> **PROBLEMS**:
(1) Extract the stretch from "The Baseboards have" through "I’ve been pondering)." of the Litlington station building post, copying it word for word.
(2) Write a continuation of the blog post about the Litlington model railway layout, starting right after its final sentence.

> **GIVEN TEXT**:
============================================================

A Station Building for Litlington

The Baseboards have been on the back burner since the last update, because the weather has not tended to be at the best when I have had the time (and it isn’t late enough to annoy the neighbours) . It’s not a problem – I’m in no mood to rush things for the sake of it, and anyway, I have been reconsidering my reasons for going with the jigsaw method.

Originally, I wanted to do this because I felt it would be an easy way of making the layout portable – which still applies. However, three 4′ long boards of variable width take up the same space as one 4′ long board of a fixed width. Obviously. Am I just making trouble for myself? Was I told this when I originally mooted the idea? Yes (to the latter, the former is something I’ve been pondering).

To avoid falling into the spiral of ‘problem, wonder how to resolve it, get bored and do something else’, I’ve instead been concentrating on some of the other aspects of the layout.

============================================================

> **INFORMATION SUPPLIED**:
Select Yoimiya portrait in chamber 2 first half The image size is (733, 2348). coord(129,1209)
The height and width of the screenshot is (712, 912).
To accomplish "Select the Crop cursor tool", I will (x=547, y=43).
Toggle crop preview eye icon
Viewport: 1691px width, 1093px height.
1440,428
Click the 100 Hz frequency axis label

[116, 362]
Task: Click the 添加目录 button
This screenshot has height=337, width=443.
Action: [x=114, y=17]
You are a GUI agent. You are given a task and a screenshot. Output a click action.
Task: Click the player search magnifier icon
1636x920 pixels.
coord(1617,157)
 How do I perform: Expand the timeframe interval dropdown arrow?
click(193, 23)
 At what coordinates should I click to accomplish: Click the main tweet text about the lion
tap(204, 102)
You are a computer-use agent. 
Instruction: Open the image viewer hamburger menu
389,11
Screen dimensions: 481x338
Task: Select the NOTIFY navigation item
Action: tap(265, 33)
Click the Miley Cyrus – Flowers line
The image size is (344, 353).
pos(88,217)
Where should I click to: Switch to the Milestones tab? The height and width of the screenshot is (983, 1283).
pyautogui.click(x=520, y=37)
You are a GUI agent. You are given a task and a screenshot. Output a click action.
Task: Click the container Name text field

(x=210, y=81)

============================================================

> **ANSWERS**:
(1)
The Baseboards have been on the back burner since the last update, because the weather has not tended to be at the best when I have had the time (and it isn’t late enough to annoy the neighbours) . It’s not a problem – I’m in no mood to rush things for the sake of it, and anyway, I have been reconsidering my reasons for going with the jigsaw method.

Originally, I wanted to do this because I felt it would be an easy way of making the layout portable – which still applies. However, three 4′ long boards of variable width take up the same space as one 4′ long board of a fixed width. Obviously. Am I just making trouble for myself? Was I told this when I originally mooted the idea? Yes (to the latter, the former is something I’ve been pondering).

(2)
Firstly rolling stock – Kevin Walsh of the Uckfield Club kindly offered me four Ratio Van kits, which he had started to convert into Poultry Vans. These used to be used on the Cuckoo Line, with Heathfield in particular being a centre for Chicken Fattening. To quote from www.heathfield.net;

In the Victorian age occupations increased in variety and in addition to farming, timber and building work, there was now a widespread industry in chicken-fattening.  Trains would bring in chickens for fattening from all over and take them away when they were ready.  Lots of people did a bit of fattening in their back gardens, putting up lews (shelters made from faggots) to keep out the wind.  Chickens would be put on a cramming machine to fatten them up with a mixture of sour milk, ground oats and rendered down fat.  Men would do the plucking and the women did the stubbing (pinching out the beginnings of new feathers).  As this activity expanded, it spawned a range of related activities such as corn and seed merchants, carriers and suppliers of equipment and machinery, as well as the increase in the production of cereals and hops.  This industry started in the 1860s and finished around 1960 when broilers were introduced.

‘PC’ it ain’t, but a useful rural industry for the layout it is, especially as I’m told it is unlikely that a small rural brewery would send goods out by train, instead focusing on a tightly defined local area – so whilst the brewery will still receive coal and anthracite for the brewing process, I needed another ‘export’ industry, and have now found one. LBSCR/SR Insulated Van suppliers, anyone?. I’ve so far built two of the Ratio vans that Kev supplied, and am in the (slow, it’s been years since I last used transfers) process of lettering them. I have another two more to do, couplings to install, and then they will be ready for the photo plank.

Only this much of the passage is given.